I am just so sorry. He is out of pain, happily bouncing around the bridge with a brand new healthy body. Terrible to lose them, but somehow at Christmas it is even worse.


----------



## Ilovemyrabbit (Dec 30, 2012)

:yeahthat:

I know you will miss him, a lot! But at least he is now pain free at the bridge with all the other rabbits :rainbow:.
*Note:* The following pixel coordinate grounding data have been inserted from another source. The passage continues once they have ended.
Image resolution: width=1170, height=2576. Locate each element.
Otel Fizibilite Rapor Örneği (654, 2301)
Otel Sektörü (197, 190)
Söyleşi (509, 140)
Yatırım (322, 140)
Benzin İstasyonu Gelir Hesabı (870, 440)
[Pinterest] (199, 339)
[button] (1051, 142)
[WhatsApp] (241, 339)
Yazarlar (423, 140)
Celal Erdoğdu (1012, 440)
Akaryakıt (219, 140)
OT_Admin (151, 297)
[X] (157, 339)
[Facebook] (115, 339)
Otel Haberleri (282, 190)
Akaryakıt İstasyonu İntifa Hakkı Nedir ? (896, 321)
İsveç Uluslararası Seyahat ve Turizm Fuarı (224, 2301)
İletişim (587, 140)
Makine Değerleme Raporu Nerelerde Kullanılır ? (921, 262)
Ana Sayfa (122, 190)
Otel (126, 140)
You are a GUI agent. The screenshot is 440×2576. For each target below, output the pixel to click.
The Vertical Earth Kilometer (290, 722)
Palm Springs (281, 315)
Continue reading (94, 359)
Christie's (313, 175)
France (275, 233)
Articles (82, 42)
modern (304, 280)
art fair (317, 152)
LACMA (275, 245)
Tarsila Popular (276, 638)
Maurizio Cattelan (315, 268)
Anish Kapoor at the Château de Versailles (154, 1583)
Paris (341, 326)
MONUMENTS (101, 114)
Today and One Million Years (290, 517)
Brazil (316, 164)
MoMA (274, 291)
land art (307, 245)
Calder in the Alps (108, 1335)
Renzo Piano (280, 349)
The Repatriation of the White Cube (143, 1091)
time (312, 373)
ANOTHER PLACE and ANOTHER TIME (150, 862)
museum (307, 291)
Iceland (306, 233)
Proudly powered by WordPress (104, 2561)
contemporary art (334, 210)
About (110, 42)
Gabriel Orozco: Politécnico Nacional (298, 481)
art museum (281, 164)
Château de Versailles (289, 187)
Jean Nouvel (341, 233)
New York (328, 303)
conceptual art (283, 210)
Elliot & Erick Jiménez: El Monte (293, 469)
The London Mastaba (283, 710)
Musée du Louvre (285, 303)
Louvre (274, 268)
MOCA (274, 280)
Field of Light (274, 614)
RIP sweet Roy Rogers. You will be missed. :rose:


----------



## LakeCondo (Dec 30, 2012)

He knew you loved him & did the best for him. He's now pain-free.


----------



## Ape337 (Dec 30, 2012)

Oh no! Very sorry for your loss. Binky free little one ray:


----------



## Kipcha (Dec 30, 2012)

I am very sorry for you loss  R.I.P Roy


----------



## Nancy McClelland (Dec 30, 2012)

We're so sorry your Roy is no longer with you. Rest in peace little man and binky free.


----------



## HEM (Dec 31, 2012)

Oh no, so sorry to hear about this
Well, Roy is no longer in pain and is breathing fine again at the bridge
Binky free, Roy!!


----------



## Chrisdoc (Jan 8, 2013)

So sorry you had to lose your little boy at Christmas, he´ll be there across the bridge binkying away and looking down on you.


----------